おばさんから病院に連れて行ってと頼まれた人からでした。
「入院したことを日下(私の旧姓)クンに知らせて」と頼まれたのだそうです。

8月5日、
大学病院の高度治療病棟(HCU)におばさんを見舞いました。
案の定、「わざわざ来てくれなくてもよかったのに」と言いました。

主治医と担当医と親族とわたしで、カンファレンスを行いました。
おばさんの兄上や甥御さんなどが参加しました。

リウマチによる間質性肺炎の疑いが濃厚だという説明を受けました。
延命治療を行う必要が生じたときに、どのような判断をするか相談しました。


入院中も、
血中酸素濃度が落ちるから喋らないでと云っても、よく喋りました。
「じゃあ聴くだけにするから、あんた喋ってよ」と云って、話を聴いてくれました。
むぅむぅ(義父)の介護・看護の話。葬儀の話。納骨の話。
浜松の実家へ里帰りした話。浜松の父の話。わたしの家族の話。


8月17日朝6時50分、
病院の担当医から連絡をもらいました。
病院で担当医から説明を受けました。

8月18日14時、
主治医からの緩和ケアの提案を、ご親族が受け容れました。
緩和ケアが始まり、夜になってもまだわたしの声かけに応えてくれました。

8月21日未明、
1時12分、呼吸停止。1時18分、心停止。

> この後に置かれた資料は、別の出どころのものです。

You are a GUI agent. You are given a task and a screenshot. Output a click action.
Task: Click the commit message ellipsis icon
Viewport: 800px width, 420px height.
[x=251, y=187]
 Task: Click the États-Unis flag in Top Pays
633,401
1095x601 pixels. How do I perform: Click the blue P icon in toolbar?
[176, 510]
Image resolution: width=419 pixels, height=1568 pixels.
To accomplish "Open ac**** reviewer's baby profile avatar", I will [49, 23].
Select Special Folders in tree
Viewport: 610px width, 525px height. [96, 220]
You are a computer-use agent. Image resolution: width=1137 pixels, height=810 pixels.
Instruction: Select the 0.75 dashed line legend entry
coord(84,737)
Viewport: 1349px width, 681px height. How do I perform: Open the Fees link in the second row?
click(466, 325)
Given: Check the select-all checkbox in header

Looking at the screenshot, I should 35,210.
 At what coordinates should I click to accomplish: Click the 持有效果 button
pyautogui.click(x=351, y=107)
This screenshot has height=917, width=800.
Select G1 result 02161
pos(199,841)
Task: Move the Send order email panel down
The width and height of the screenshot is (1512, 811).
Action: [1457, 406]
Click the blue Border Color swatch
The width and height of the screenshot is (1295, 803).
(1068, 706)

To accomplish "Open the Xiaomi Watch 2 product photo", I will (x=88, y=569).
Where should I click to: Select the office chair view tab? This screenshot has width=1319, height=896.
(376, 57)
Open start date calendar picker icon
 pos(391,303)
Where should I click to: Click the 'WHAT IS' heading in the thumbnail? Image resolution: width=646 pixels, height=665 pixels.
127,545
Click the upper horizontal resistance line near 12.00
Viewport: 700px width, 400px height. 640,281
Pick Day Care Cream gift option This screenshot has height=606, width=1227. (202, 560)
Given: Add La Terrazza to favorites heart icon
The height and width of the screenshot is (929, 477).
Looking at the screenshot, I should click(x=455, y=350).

死亡診断、1時45分。

2時30分、主治医が治療の経緯を丁寧に説明してくれました。

5時、
主治医、研修医、看護師たちに見送られ、病院を後にしました。

おばさんの最期に立ち会ってくださった
看護師のSさんは、桐朋学園の中学・高校を卒業した方でした。


8月24日19時から、
ご親族と限られた者たちで、仙川町に在る斎場で通夜。

8月25日12時から、
葬送の儀、そして出棺。おばさんを乗せた車は、
光生軒と桐朋学園の前を通って火葬場に向かったのでした。


あしたから9月です。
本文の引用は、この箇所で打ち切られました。